Mitsubishi Diamante Shock Absorber
Shock and "Oh!": Knowing Mitsubishi Diamante Shock Absorber Problems
The Mitsubishi Diamante's independent suspension system gives you superior control and a smooth, comfortable ride. But even your tough shock absorbers will eventually give in to wear and tear. Some recommend inspecting your shock absorbers every 12 months or 12,000 miles. Worn-out shock absorbers will lead you to experience a variety of car problems. By knowing these problems and their causes, you can spend less time being surprised and more time being ready.
Uneven tire wear
Shock absorbers have internal oil cylinders (or air cylinders in some cases) that dampen spring oscillations and keep your car from bouncing around. This function not only gives you a more comfortable ride, it also increases road traction. When shock absorbers fail, this traction is reduced, causing the tires to wear unevenly. Upon inspection, you may notice that the tread on your tires is more worn on the outer edges than down the middle. This is an indication of worn shock absorbers.
Loud clunking or rattling sound
You may notice a loud clunking coming from the front of your car when going over speed bumps. This points to a lack of lubrication in your suspension system. This causes suspension components to rub against each other and wear out. Check if your struts and shock absorbers are sufficiently greased. If the grease is not a problem, it could be a lack of suspension fluid. A rattling noise could also be caused by loose shock absorbers or worn-out suspension bushings. Examine the amount of grease and suspension fluid, the quality of the bushings, and make sure the shocks are tight. Only after ruling out these causes should you consider replacing your shock absorbers.

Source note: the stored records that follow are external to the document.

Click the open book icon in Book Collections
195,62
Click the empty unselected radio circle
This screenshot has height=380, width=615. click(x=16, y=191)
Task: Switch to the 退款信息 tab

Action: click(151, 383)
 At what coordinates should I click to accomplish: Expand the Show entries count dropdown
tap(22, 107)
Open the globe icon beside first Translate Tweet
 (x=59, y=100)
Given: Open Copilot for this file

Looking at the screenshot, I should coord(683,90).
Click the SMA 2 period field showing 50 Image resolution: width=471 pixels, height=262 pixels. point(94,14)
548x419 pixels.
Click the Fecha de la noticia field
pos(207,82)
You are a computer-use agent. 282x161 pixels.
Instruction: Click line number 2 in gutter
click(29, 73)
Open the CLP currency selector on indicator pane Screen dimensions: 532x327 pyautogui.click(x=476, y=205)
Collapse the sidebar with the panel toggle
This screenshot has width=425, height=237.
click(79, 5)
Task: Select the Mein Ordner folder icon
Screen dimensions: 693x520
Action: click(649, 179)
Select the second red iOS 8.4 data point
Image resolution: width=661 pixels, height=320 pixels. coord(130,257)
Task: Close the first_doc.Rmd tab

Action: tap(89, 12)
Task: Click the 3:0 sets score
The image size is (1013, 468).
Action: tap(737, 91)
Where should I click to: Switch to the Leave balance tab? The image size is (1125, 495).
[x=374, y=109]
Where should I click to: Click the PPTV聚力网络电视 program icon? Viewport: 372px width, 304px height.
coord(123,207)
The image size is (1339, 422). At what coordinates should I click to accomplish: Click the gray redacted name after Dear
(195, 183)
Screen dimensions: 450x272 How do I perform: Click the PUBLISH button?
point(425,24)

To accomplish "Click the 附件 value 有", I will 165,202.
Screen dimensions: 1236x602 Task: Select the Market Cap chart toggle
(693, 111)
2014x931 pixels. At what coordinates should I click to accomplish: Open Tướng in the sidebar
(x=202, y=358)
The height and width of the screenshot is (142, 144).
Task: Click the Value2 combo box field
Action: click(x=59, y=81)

Rough, bumpy ride and control issues
When driving feels harder and more raw than usual, then your shock absorbers are probably worn out and need replacing. A clear sign is when your car bounces up and down excessively after going over a speed bump. This means your shock absorbers are failing in their primary function of controlling the up-and-down movement of your suspension springs. The excessive bouncing may feel amusing at first, but by causing your wheels to lose contact and traction with the ground, it can cause dangerous handling issues. Your car will be slow to respond to your steering efforts. You can test your car in your own garage by pushing down on each corner and releasing it. If your car bounces more than once, then you will need new shocks.